The stable exchange rate has also led to lower prices for some commodities.

From manufacturers to wholesalers to retailers, inventories piled up due to weak demand as most products had been priced using forward costing models.

In a rising inflation environment, most companies used forward pricing models to hedge against local unit depreciation.

With the economic stability currently prevailing, as evidenced by the falling monthly inflation rate and the decline in the black market exchange rate, some manufacturers and retailers are cutting prices in an effort to empty overcrowded warehouses and boost sales. . The MPC expressed satisfaction with the positive impact of recent policy measures, which led to a significant drop in monthly inflation from 12.4% in August 2022 to 3.47% in September 2022. Month-to-month inflation has, in turn, caused annual inflation to fall to 280.4% in September 2022 from 285.1% in August.

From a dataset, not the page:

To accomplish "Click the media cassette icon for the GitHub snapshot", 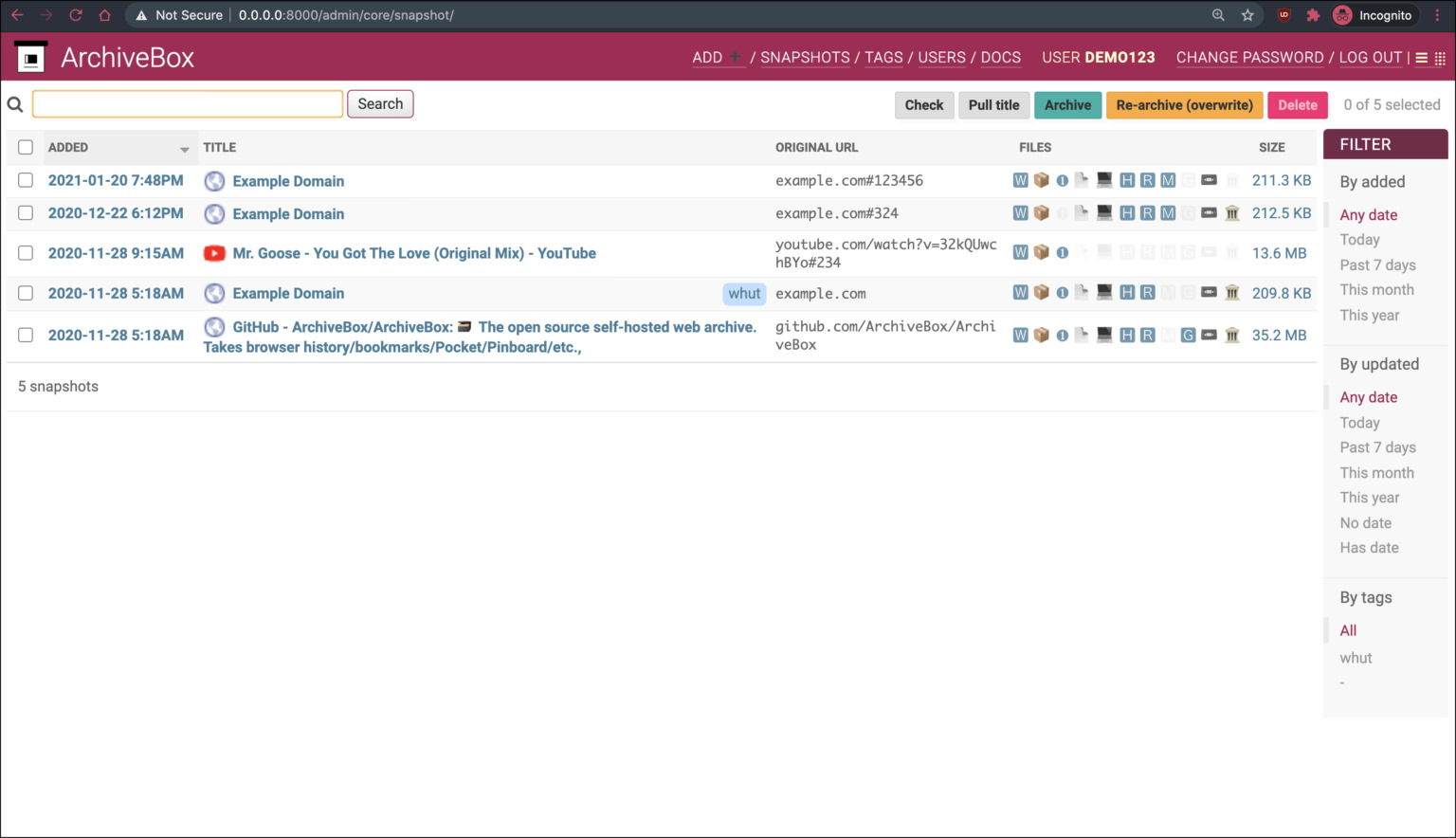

Harare-based economist Victor Bhoroma said there must be liberalization of the foreign exchange market to allow banks to be “matchmakers” and distributors of foreign currency in the market.

“The main role of the central bank is to monitor and regulate while focusing on keeping inflation low,” Mr Bhoroma said, while “interest rates should always be in line with inflation to discourage speculative borrowing and artificial demand for foreign currency”.

The MPC kept banking policy and medium-term lending rates at 200% and 100%, respectively, “until sustained stability, as measured by a sustained decline in inflation from month to month.” other at desired levels of less than 5% is achieved.

“The RBZ should exercise utmost diligence so that currency manipulators do not resurrect and keep the money supply in the market under control,” said economic analyst Dr Langton Mabhanga. The gold coins helped to mop up excess liquidity in the market “as well as a demand agent for the Zimbabwean dollar and a speculative money deflector that could have inflated the value of the US dollar”, Mabhanga said. .

Gold coins were introduced in July this year and coins worth $9 billion have been sold so far.

Dr Mabhanga said the Treasury must continue to review all tender values ​​and “deepen value-for-money sourcing strategies” and continue to strengthen forex trading between buyers and sellers.